Crypto regulation in the U.S. is entering a more defined stage as Senate activities bring essential financial regulatory appointments closer to realization.
Two regulatory bodies that significantly impact digital assets, the Commodity Futures Trading Commission and the Federal Deposit Insurance Corp., are approaching formal leadership transitions, according to a CoinDesk report.
President Donald Trump’s nominees for the leadership of both agencies have progressed through the Senate confirmation process, signaling potential changes in the regulation of crypto markets and related banking.
Though final votes are pending, recent events indicate that decisions are nearing, clarifying the regulatory outlook.
Senate prepares for final votes
The Senate advanced the confirmation process on Thursday by passing a resolution that sets the stage for final votes.
The resolution passed with a 52–47 vote and encompasses a significant group of nominees being considered collectively, as reported by CoinDesk.

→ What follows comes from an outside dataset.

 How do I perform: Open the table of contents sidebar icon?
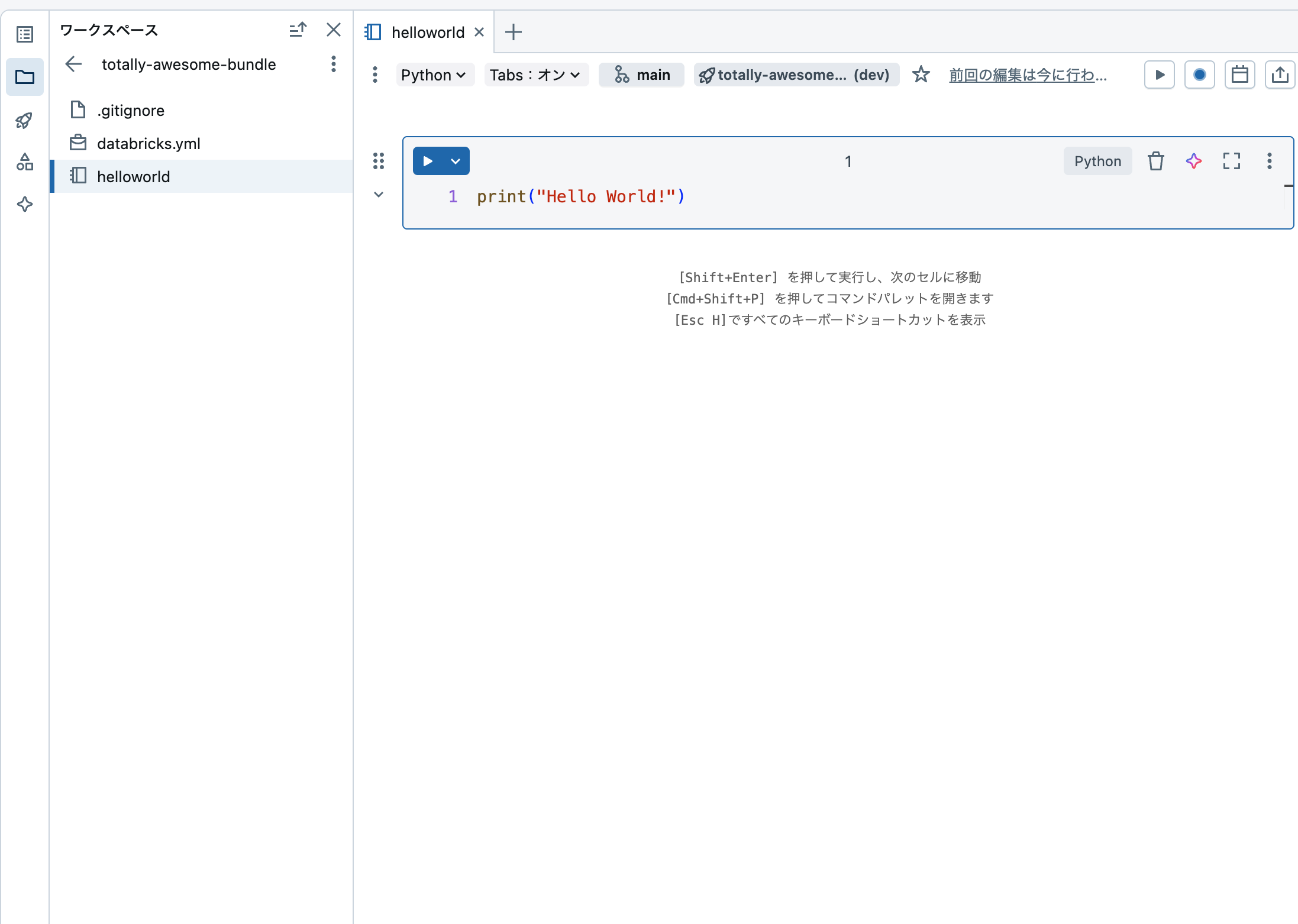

Mike Selig, nominated to lead the CFTC, and Travis Hill, nominated for the FDIC chair, are included in this group.
A representative of Senate Majority Whip John Barrasso announced on X that the final vote is anticipated early next week, although confirmation of the nominees may still be days away.
Republicans in the Senate are using a strategy of voting on a series of nominations in batches, rather than one at a time. In this instance, lawmakers are addressing 97 confirmation matters simultaneously.

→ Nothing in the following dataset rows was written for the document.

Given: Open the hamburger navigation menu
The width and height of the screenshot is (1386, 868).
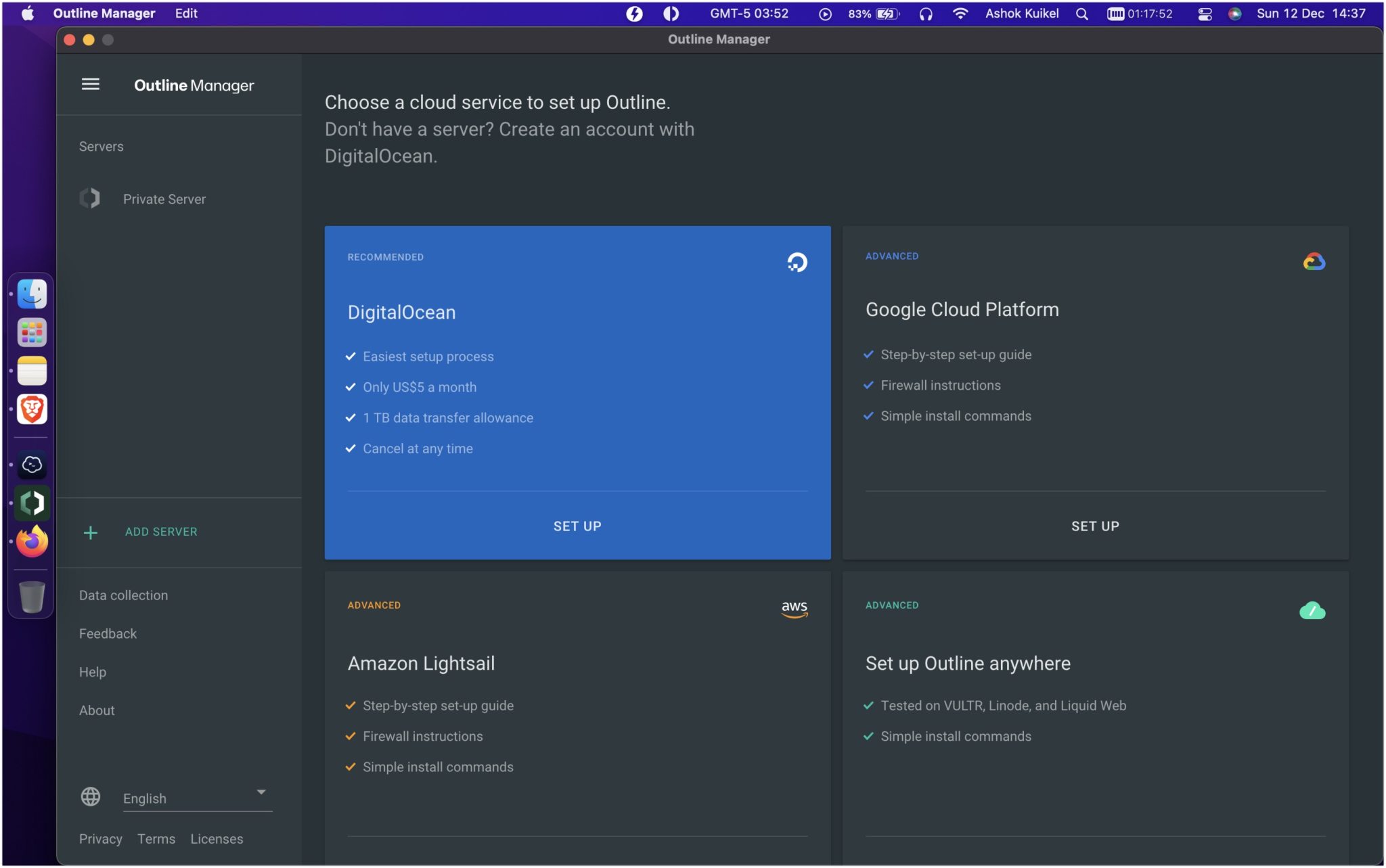Looking at the screenshot, I should tap(90, 84).
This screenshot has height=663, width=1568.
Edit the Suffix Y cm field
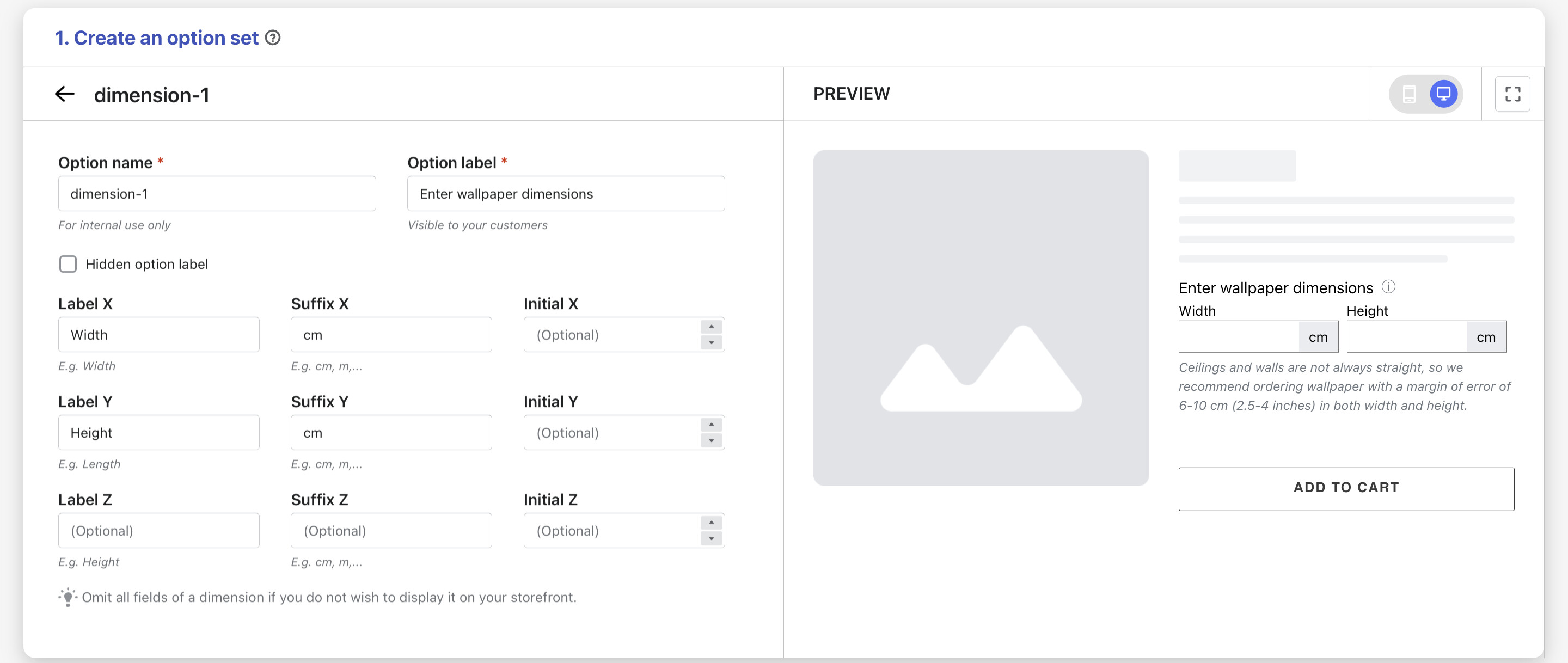pos(391,432)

Selig and Hill are just two of these positions, both of which hold significant weight for the crypto industry.
This approach has expedited confirmations but may also reduce scrutiny on individual nominees.
CFTC aims for crypto regulation leadership
Selig currently holds a senior role at the Securities and Exchange Commission, where he has focused on crypto-related issues.
If confirmed, he would succeed Acting Chair Caroline Pham, who has led the CFTC through multiple initiatives viewed as supportive of digital asset markets.
Under Pham’s direction, the CFTC has established itself as an active participant in crypto regulation, even as Congress debates broader market structure laws.
The agency is widely expected to assume a leading role in crypto regulation should lawmakers pass a bill that formally designates authority.
Even in the absence of new legislation, the CFTC has already expanded its jurisdiction.
It has formed a CEO council to advise on policy matters, approved the use of Bitcoin BTC $92,157.53, Ether ETH $3,237.28, and USDC along with other payment stablecoins as collateral, and permitted registered firms to offer spot crypto trading services.
These initiatives have further integrated crypto into regulated financial transactions.
FDIC’s banking perspective gains visibility
At the FDIC, Hill has already served in an interim capacity, making his confirmation a formalization of his existing role, as noted by CoinDesk.
During his interim leadership, Hill has implemented policies that suggest a more welcoming approach to crypto banking.
This includes collaboration with banks serving digital asset companies, an area that has historically faced ambiguity due to regulatory caution.
Regulatory framework begins to unify
Together, the impending confirmations indicate a movement toward a more cohesive regulatory framework for crypto in the U.S.
With leadership at both the CFTC and FDIC nearing finalization, oversight of crypto markets and crypto-related banking could soon operate under clearer and more coherent regulation.